RALEIGH, N.C. — The National MS Society was presented with a $10,000 donation at the conclusion of the 12th Annual Fonville Morisey Realty Charity Golf Tournament. The tournament, held at Wildwood Green Golf Club, enabled more than 110 sales associates and employees the opportunity to give back to the local community. Throughout the golf tournament’s 12 years, Fonville Morisey has raised more than $135,000 for community organizations.

Golfers enjoyed 18 holes of golf, lunch, course prizes and a raffle. The post-golf dinner was held in Wildwood’s pavilion, and the meal was catered by Ron’s Barn of Coats, N.C.

Major sponsors included American Home Shield; MGIC; Long & Foster Insurance; Hofer Appraisal Group; BB&T; Wyrick, Robbins, Yates & Ponton, LLP; Chicago Title; Harris Appraisal Service; and Clifton & Singer, LLP. Other sponsors included RMIC; Walter Chapman Appraisal Center; Arges Law Firm, P.C.; Glover Printing, Inc.; Stokes Appraisal Service; Franklin American Mortgage; Gwynn & Edwards, PA; Homes and Land; News & Observer; The Umstead Hotel and Spa; Embassy Suites; North Raleigh Hilton; Time Warner; and Bond Magazines.

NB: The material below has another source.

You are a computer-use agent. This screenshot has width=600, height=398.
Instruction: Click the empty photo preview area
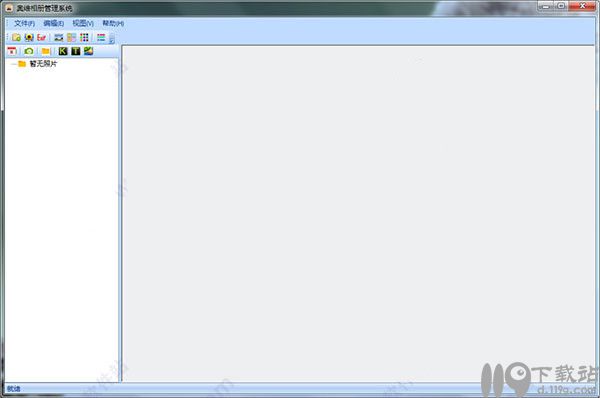pyautogui.click(x=358, y=214)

Fonville Morisey Realty, a Long and Foster Company, has served the greater Triangle area for 35 years.

MS stops people from moving. The National MS Society exists to make sure it doesn’t. Each year, through a home office and 50-state network of chapters, the society devotes approximately $125 million to programs and services that enhance more than one million lives. In 2007, the society invested more than $46 million to support 440 research projects around the world.

This annual golf tournament funds important projects in Raleigh. This year's donation benefits the National MS Society and the work it does in improving the lives of people suffering with MS. Research dollars are still needed to help find a cure — a person is diagnosed with MS every hour in the United States. More than 400,000 people are affected in the U. S. alone. MS stops the flow of information from the brain to the body, which makes it hard or impossible for people to move.